Lately I’ve been doing a lot of thinking about my future. As I’ve mentioned before I’ve starting looking ahead and thinking about fellowships after residency – something I never thought I would even consider. I’m starting to make plans for graduation this May. My husband and I have started talking about where we want to settle down eventually. And I’m starting to look into how on earth I’m going to pay off all of my medical school debt.
And it’s all very frustrating and stressful. I’ve always been a worrier. I am not someone who likes to go through life without a plan. I don’t like waiting until the last minute to make decisions. I love having everything planned out as far in advance as I can. That’s why I order my Christmas cards in October. That’s why I decided I wanted to be a doctor in the 4th grade. I like knowing what is going to happen.
But in my 27 years of life, I’ve also learned that this isn’t always the best way to live. I really struggled with this during college. I was so stressed about grades and getting into medical school and almost on a daily basis I would freak out about how on earth I was going to accomplish my dreams.
Luckily, since then, I’ve experienced a lot of success. Not really because of anything I’ve done, but because of how I’ve chosen to deal with worry. Years ago I realized that I’m not in control. I’m sure you’ve heard the saying, “We make plans and God laughs.” I don’t know if God necessarily laughs at us and our plans, but he definitely has bigger and better plans for us than we have for ourselves.
And even though I forget that sometimes, I try to remind myself in times like these. It’s so easy in my life to worry. People ask me ALL THE TIME how I plan to work out my life. How can a pilot be married to a physician? How can you raise a bunch of kids with the hours you will be working? How are you going to make that work?
My answer is always the same. I have absolutely no idea. One day a time, that’s how. I can’t predict what is going to happen. Maybe I’ll be a hospitalist in 3 years. Maybe I’ll do a fellowship and not finish for another 7. Maybe I’ll get hit by a bus next week. I have no way of knowing.
And that’s okay. The most important thing is the here and now. Right now – I’m sick. So today I’m going to go to the doctor. Hopefully I’ll feel better and then I can get some homework done tomorrow.

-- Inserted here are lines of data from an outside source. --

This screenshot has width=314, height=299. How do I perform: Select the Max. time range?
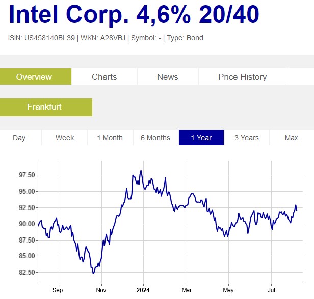click(x=292, y=138)
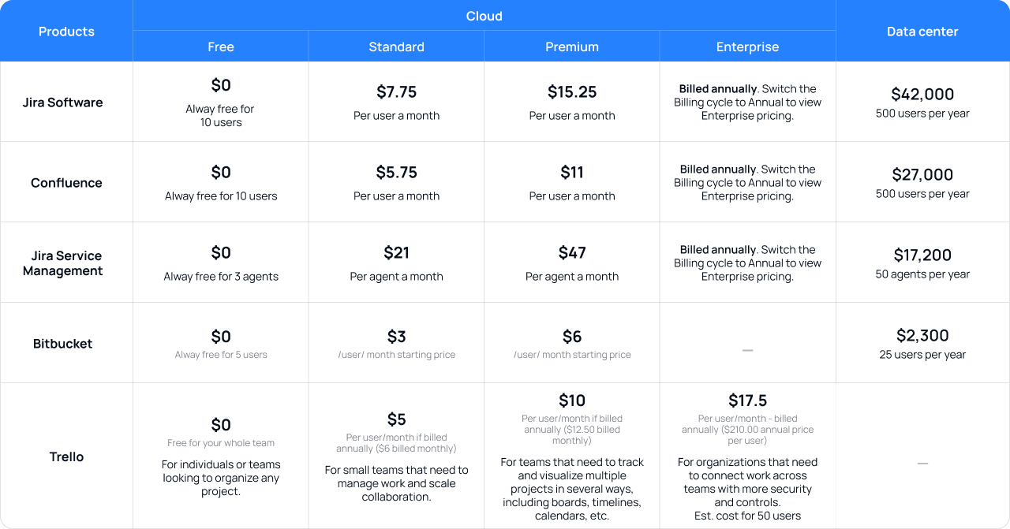Click the Data center header

[x=922, y=32]
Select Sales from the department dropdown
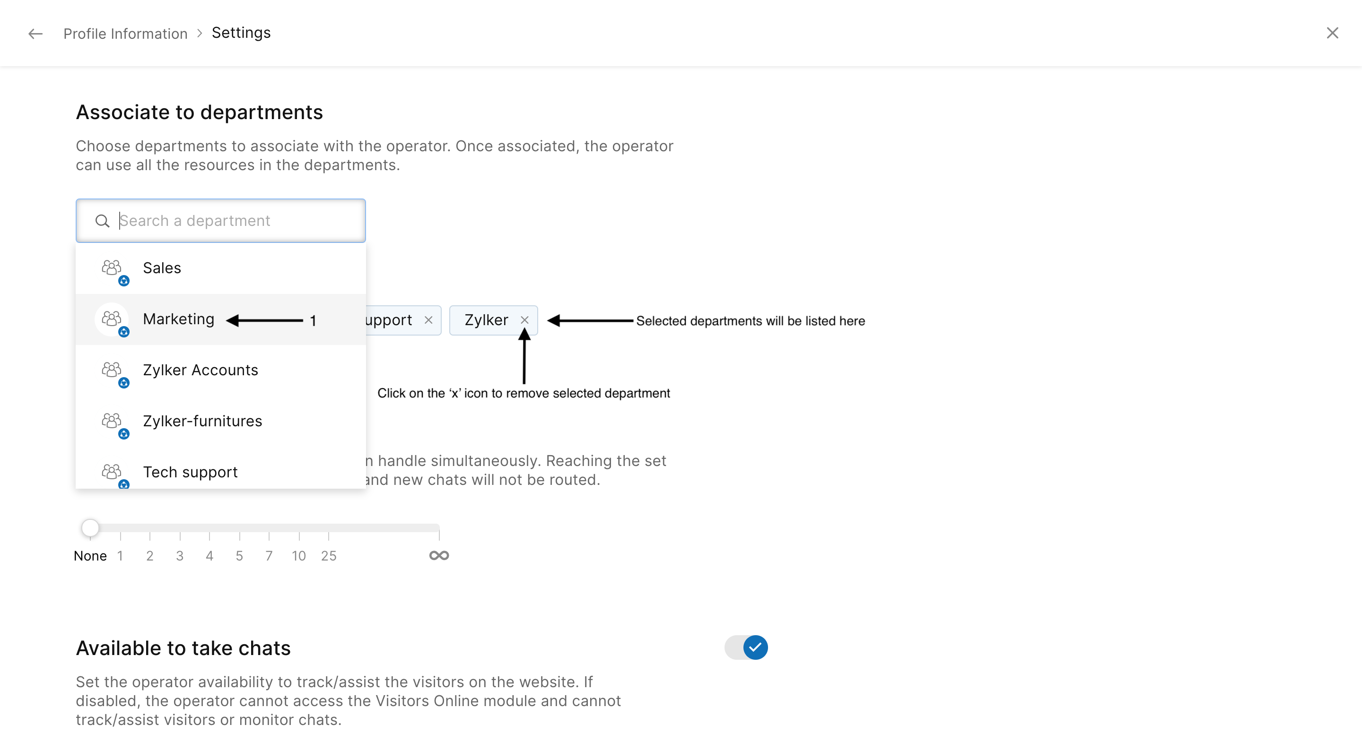The image size is (1362, 742). (x=162, y=268)
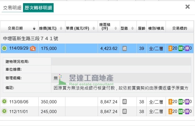Viewport: 195px width, 126px height.
Task: Sort by 總價(萬元) column header
Action: (51, 28)
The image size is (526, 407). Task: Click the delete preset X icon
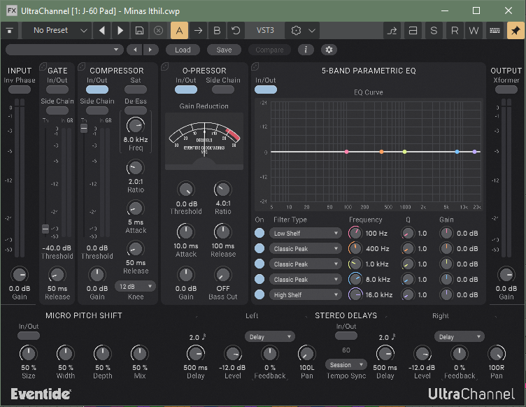[x=159, y=31]
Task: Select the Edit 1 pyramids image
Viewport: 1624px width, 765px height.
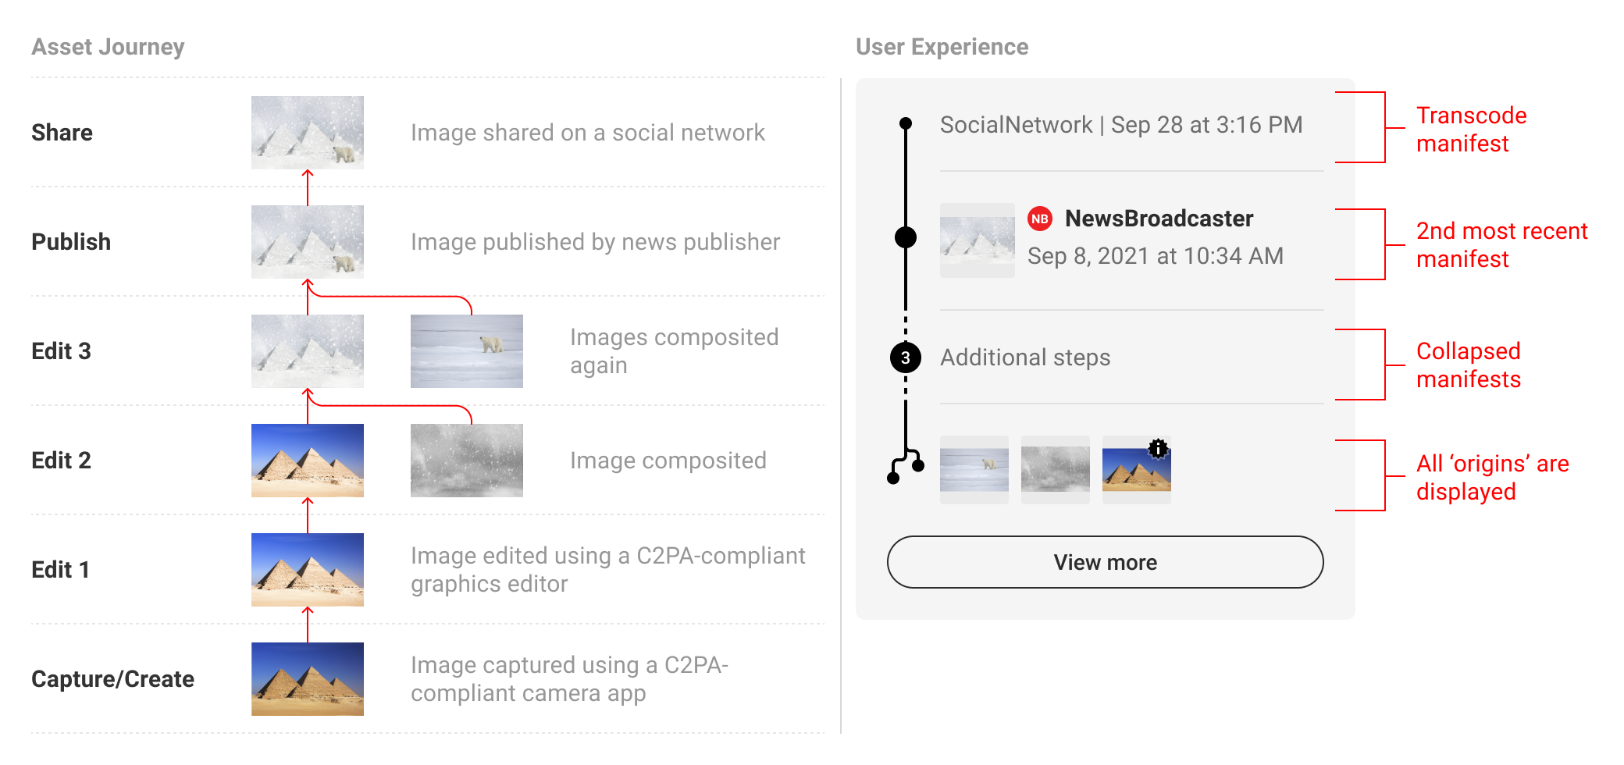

Right now – I have some dishes to do in the kitchen. Right now – I need to take a shower and get ready for the day. And that’s really all that matters.
My husband and I just saw “The Martian.” (It’s amazing. I won’t spoil it for you, but you definitely need to see it.) In that movie Matt Damon’s character talks about how at some point everything will go wrong for you. And you can either give up or get to work. You just start by solving one problem. Then another and another. And that’s as true for space travel as it is for life.
So right now I need to do a few things, and the rest is a Future Emily problem.
Thanks for sharing this. A good reminder for me too that sometimes I need to take it one step at the time only.